Ni temor ni turbación en su mirada. Frente a la muerte, su sencillez tranquila
se hace grandeza […]. Acompañado de dos gendarmes, el Rey y su confesor suben
en la carroza y el cortejo fúnebre se pone en marcha. En verdad, ¡es un
formidable cortejo! […]. Tropas a pie, a caballo, tambores cuyos redobles están
destinados a ahogar todos los ruidos inoportunos; todo aquel aparato guerrero
precede, sigue, rodea a la carroza que avanza lentamente, entre dos filas de
hombres armados de fusiles o lanzas, reforzados en algunos puntos por
destacamentos más importantes, y continúa la marcha en medio de un París
siniestro, casas mudas, persianas cerradas, paralizado por el orden terrible de
un silencio absoluto. ¿Puede imaginarse semejante cosa: París callado? El Rey
no alza los ojos de su breviario. De tiempo en tiempo su voz se une a la del
abate Edgeworth para recitar los Salmos que éste ha escogido, y los gendarmes
parecen sorprendidos y emocionados por tan piadosa tranquilidad […]. He aquí el
lugar del suplicio. Los caballos se paran. El Rey dice, volviéndose hacia el
abate Edgeworth: Ya estamos, si no me
equivoco. Este último no le contesta sino con una dolorosa mirada. El Rey
le entrega su breviario y se apea del coche. Considera a la multitud armada que
le rodea; más lejos el gentío silencioso, aquel pueblo, «su» pueblo, al que ha
amado tan sinceramente, al que ama aún como rey, como hombre, como cristiano […].
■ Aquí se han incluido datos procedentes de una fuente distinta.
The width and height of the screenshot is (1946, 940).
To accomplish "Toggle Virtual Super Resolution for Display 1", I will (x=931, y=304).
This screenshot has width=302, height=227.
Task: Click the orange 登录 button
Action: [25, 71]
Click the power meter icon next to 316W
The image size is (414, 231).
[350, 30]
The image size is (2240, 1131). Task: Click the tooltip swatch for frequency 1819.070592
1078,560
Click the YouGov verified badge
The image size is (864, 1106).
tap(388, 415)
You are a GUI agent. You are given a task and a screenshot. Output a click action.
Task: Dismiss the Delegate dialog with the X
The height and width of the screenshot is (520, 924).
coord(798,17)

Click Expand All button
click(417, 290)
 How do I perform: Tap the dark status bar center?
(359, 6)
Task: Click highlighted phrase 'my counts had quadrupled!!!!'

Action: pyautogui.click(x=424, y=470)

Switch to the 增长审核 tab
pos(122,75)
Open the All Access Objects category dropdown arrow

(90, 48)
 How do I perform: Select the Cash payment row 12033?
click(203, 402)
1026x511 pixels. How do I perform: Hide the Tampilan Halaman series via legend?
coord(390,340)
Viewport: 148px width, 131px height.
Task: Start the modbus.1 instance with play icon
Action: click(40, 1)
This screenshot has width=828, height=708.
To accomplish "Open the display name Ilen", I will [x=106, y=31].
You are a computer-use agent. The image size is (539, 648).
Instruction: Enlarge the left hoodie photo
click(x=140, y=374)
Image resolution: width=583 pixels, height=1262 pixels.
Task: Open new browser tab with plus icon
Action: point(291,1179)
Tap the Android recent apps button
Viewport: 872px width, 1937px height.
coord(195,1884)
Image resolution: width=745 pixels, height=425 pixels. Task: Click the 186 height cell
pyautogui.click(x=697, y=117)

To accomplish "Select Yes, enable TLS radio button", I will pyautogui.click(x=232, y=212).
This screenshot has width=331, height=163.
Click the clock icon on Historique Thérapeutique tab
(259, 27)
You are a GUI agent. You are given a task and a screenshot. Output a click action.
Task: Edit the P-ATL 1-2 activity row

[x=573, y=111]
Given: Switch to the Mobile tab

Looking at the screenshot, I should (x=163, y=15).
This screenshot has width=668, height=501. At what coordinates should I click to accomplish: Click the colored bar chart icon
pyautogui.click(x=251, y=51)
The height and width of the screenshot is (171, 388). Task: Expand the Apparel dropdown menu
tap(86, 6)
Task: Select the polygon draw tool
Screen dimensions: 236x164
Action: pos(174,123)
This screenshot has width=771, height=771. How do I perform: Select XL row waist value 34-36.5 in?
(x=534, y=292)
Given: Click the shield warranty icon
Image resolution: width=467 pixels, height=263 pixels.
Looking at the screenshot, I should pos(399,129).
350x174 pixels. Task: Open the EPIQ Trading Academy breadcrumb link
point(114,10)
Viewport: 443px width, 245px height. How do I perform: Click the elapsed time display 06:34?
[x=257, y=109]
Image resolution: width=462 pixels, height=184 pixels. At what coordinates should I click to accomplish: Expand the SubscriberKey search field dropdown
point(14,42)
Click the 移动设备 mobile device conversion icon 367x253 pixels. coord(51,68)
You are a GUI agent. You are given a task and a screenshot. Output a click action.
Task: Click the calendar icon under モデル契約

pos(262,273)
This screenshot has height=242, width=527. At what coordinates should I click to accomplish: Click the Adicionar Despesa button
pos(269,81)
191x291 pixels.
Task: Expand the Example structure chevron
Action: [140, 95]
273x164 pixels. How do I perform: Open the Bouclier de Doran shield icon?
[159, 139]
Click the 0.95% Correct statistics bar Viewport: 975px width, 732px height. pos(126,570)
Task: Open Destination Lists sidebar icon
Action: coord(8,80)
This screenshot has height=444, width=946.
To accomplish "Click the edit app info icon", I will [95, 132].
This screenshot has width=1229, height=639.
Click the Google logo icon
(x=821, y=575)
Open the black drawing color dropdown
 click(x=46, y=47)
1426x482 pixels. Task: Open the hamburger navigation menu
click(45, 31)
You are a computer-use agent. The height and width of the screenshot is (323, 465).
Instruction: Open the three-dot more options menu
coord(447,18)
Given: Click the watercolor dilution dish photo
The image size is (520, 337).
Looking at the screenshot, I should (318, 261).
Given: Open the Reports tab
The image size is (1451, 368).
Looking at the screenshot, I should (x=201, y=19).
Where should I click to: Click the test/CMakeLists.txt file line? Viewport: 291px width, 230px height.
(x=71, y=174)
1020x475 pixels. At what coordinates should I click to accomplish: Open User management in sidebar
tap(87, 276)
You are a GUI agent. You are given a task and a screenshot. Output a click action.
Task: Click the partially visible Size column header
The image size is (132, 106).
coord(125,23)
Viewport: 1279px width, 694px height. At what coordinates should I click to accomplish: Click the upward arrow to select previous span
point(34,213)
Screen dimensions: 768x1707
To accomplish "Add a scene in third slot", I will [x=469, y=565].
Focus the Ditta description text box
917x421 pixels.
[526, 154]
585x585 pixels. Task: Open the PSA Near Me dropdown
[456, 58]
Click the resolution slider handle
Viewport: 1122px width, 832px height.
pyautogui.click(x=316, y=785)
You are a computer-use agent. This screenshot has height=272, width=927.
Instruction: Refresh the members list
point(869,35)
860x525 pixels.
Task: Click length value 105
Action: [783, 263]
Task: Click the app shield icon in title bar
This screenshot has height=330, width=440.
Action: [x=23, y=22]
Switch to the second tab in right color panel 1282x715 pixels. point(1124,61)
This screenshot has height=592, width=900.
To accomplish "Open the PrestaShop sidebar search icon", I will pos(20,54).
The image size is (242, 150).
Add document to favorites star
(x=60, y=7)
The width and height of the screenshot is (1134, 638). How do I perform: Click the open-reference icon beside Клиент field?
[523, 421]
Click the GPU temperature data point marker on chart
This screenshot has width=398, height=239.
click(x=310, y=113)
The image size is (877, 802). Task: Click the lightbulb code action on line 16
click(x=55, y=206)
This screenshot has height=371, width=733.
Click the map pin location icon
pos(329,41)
Luis XVI rechaza con fuerza a los verdugos que quieren quitarle el traje, y
procede él mismo, pausadamente, a su último tocado. Ya está preparado; sus
cabellos están sueltos; la camisa descubre los hombros y el cuello. Mientras se
arrodilla, su confesor le da la suprema bendición. Cree que podrá presentarse
libremente, mas los ejecutores le detienen y quieren atarle las manos. Se
indigna […]. Entonces se vuelve hacia el abate Edgeworth, como para
interrogarle. Y éste contesta: Señor, en
este último ultraje no veo sino un rasgo de semejanza entre V.M. y el Dios que
va a ser su recompensa. Resignado, dolorido, el Rey se deja atar las manos
con un pañuelo. Después su cabello cae bajo las tijeras de los verdugos y sube,
lentamente, los peldaños empinados del cadalso. Llegando a la plataforma, y sin
que se haya podido prever su movimiento, se adelanta rápidamente hasta el extremo
y animado por una fuerza extraña, que deja sobrecogidos a los que le rodean,
impone silencio a los tambores. Su voz, verdaderamente majestuosa, lleva hasta
el otro lado de la plaza estas palabras emocionantes: Muero inocente de todos los crímenes de que me acusan. Perdono a los
autores de mi muerte, y ruego a Dios que la sangre que vais a derramar no
recaiga jamás sobre Francia. Y vosotros, ¡pueblo desdichado…! […]. Los
tambores redoblan... El Rey es cogido, atado, empujado; la cuchilla cae, y la
cabeza ensangrentada, asida por el cabello por uno de los verdugos –una
criatura de dieciocho años– es mostrada a la multitud silenciosa, emocionada,
sobrecogida... Era el 21 de enero de 1793».
Historia
y Vida,
extra n.º 21, p. 52.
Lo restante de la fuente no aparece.